> WHAT YOU WILL DO:
• 1. In the forum thread about Idolos, how high above the floor was the perch the Idolos chose for molting?
• 2. Continue the forum thread about Idolos from its final line.

> PAGE TEXT:
────────────────

# ARRRRRGGGG! Stupid Idolos!!!



## Schloaty (Oct 3, 2010)

So aren't these things at least smart enough to NOT molt right above the floor? The silly thing had a cage at least 14" high...and chose a perch 2" above the floor. So naturally, when molting, it didn't have room.  

Anyone with high blood pressure should not raise Idolos. :taz: :taz: 

I tried to save it....manually peeled off the old skin....not sure I got it all. Well, I guess time will tell.

But if it dies, it has only itself to blame! :no: 

Well, off to the classifieds.... :wacko: inch:


----------



## hibiscusmile (Oct 3, 2010)

I feel for ya buddy, I really do!


----------



## kitkat39 (Oct 3, 2010)

I've been wanting to rear naked choke a co-worker of mine for some time now.. who knows.. maybe getting some Idolos will get me worked up enough to do it?


----------



## more_rayne (Oct 3, 2010)

────────────────

> SUPPLIED DATA:
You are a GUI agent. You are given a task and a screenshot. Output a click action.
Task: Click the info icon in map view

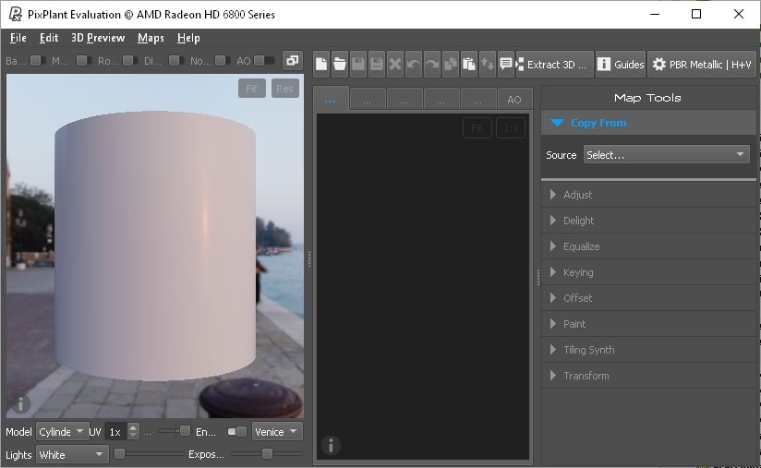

────────────────

> TASK-BY-TASK RESULTS:
• 1. 2 inches above the floor.

• 2.
kitkat39 said:


> I've been wanting to rear naked choke a co-worker of mine for some time now.. who knows.. maybe getting some Idolos will get me worked up enough to do it?


lmao, seriously, you say the craziest sh*t!


----------



## Colorcham427 (Oct 3, 2010)

Schloaty said:


> So aren't these things at least smart enough to NOT molt right above the floor? The silly thing had a cage at least 14" high...and chose a perch 2" above the floor. So naturally, when molting, it didn't have room.
> 
> Anyone with high blood pressure should not raise Idolos. :taz: :taz:
> 
> ...


Sorry for your mistake. You should never keep branches that can possibly be under something remotely close enough to disrupt their molting process. We all learn more and more as we grow.


----------



## sporeworld (Oct 4, 2010)

I think I posted this somewhere else, but I may start putting my due-to-shed Idols in one of Rebecca's Honeymoon Suites (photo attached). The curves are nice, and if they shed too close to the bottom, I could probably lift it up and put it on a stick (like a lamp shade), or just hang it from the ceiling.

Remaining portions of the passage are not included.